Groundbreaking DNA drive saves data in the building blocks of life

Collaborating with the University of Washington, Microsoft has demonstrated a system that can store information in synthetic DNA and then retrieve the data afterward. The proof-of-concept device is among the first of its kind and can automatically encode data into a DNA sequence and then convert the information back to ones and zeros again so it's readable by digital machines.

Scientists have long considered the potential for DNA to be used as a storage medium and various projects have been launched in recent years. The density of information that can fit in a strand of DNA is unparalleled with anything offered by man-made technologies. It's said that a single gram of DNA is roughly equal to a billion terabytes or one zettabyte of data.
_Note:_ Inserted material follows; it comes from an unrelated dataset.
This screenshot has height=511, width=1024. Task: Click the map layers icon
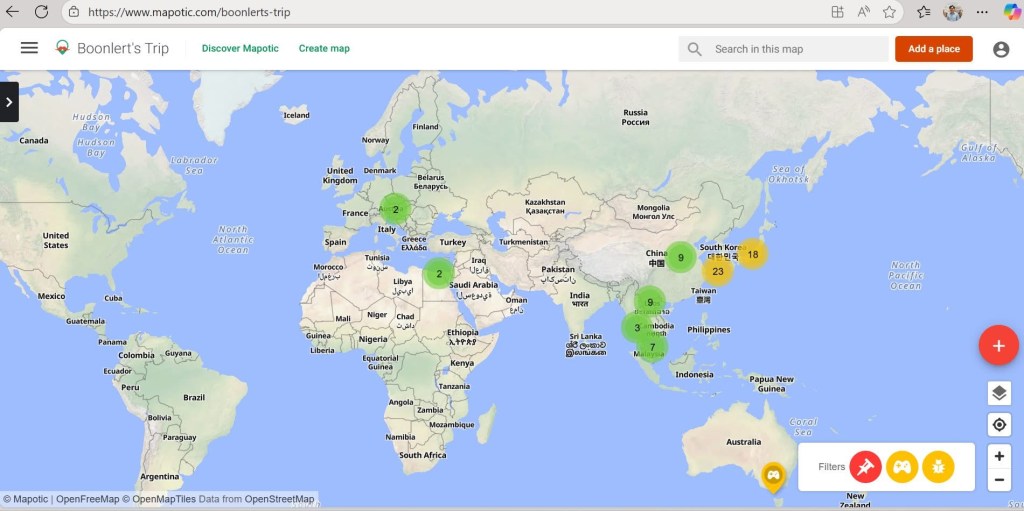coord(998,393)
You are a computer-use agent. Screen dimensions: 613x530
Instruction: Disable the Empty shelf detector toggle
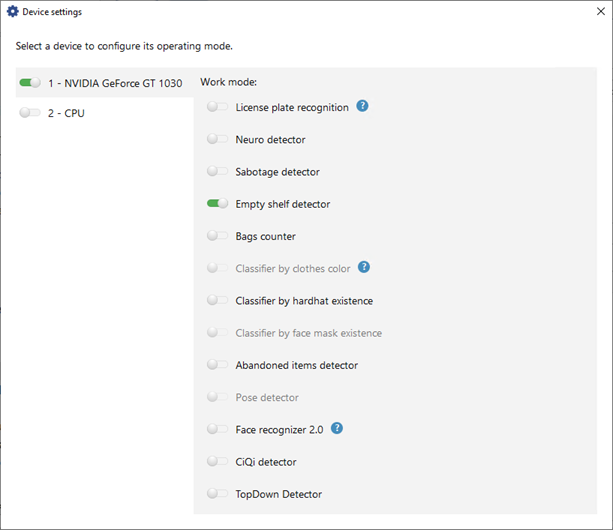pos(217,204)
For reference, Cisco estimates that with the rollout of 5G networks, mobile Internet traffic from more than 12 billion devices will approach one zettabyte in 2022.

The machine created by Microsoft and UW only encoded the word "hello" into the manufactured DNA, which is less data stored than previous demonstrations that have taken place, but the researchers note that this latest project involves a fully automated process. "Our device encodes data into a DNA sequence," the team explains, "which is then written to a DNA oligonucleotide using a custom DNA synthesizer, pooled for liquid storage, and read using a nanopore sequencer and a novel, minimal preparation protocol."

The machine is described as having a "bench-top footprint" and has three main parts: encode/decode software, a DNA synthesis module, and another module for preparing and sequencing DNA. Together, these can write, store and read five bytes of data at a time, though Microsoft notes that the system is designed in a modular fashion so that this capacity can be expanded as the technology advances. It's constructed from parts costing around $10,000 including a mini sequencing machine, though it's anticipated that this cost will be reduced to somewhere around $3,000 to $4,000.

Previous attempts to use DNA for data storage have resulted in greater amounts of information being written, such as but this process has generally been done by hand in a lab, which isn't feasible for real world use cases involving large scale data storage. Wikipedia has an interesting page chronicling much of the history behind these efforts, among which being research published by George Church at Harvard University in 2012 which involved the encoding of digital information into DNA including a 53,400 word book, 11 JPG images and JavaScript program.